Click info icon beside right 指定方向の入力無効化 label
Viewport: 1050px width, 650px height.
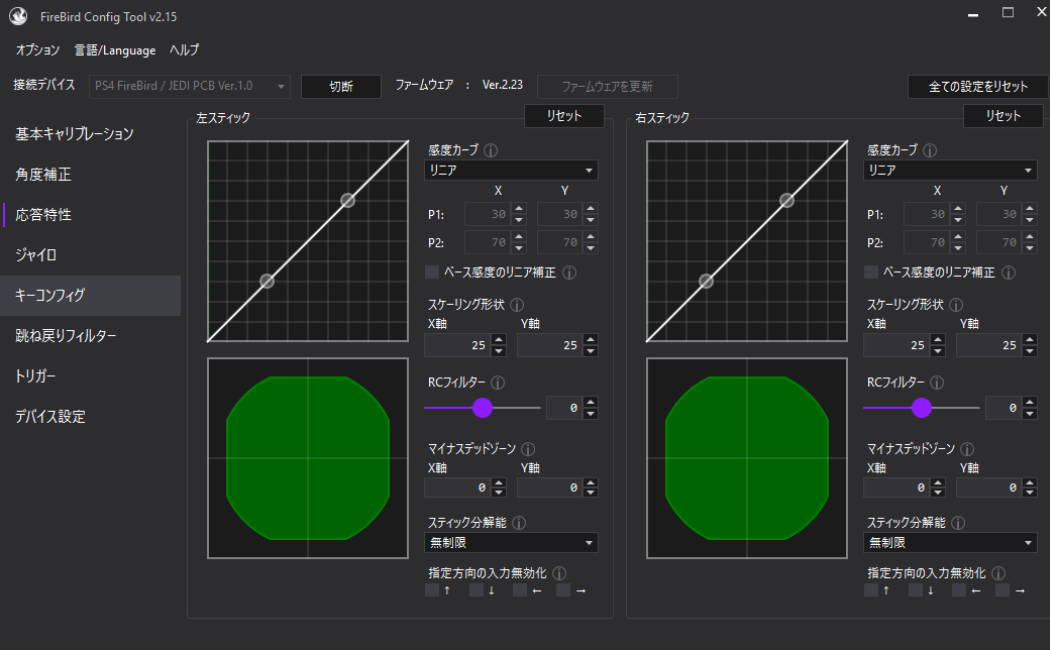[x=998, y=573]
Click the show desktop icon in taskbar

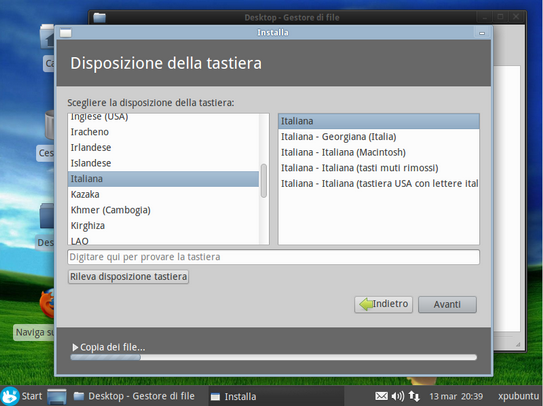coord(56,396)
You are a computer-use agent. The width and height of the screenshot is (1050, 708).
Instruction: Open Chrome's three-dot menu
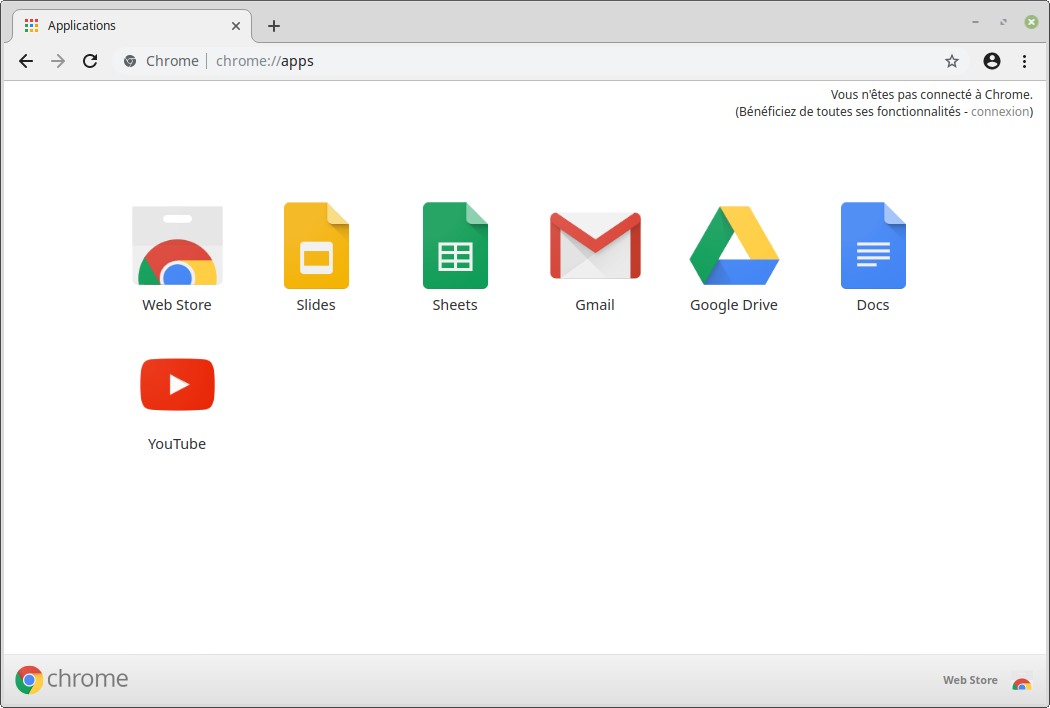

* YOUR ASSIGNMENT *
Output a precise copy of the entries, leaving the images out.

* SOLUTION *
Click info icon beside right 指定方向の入力無効化 label
Viewport: 1050px width, 650px height.
[x=998, y=573]
Click the show desktop icon in taskbar

coord(56,396)
You are a computer-use agent. The width and height of the screenshot is (1050, 708).
Instruction: Open Chrome's three-dot menu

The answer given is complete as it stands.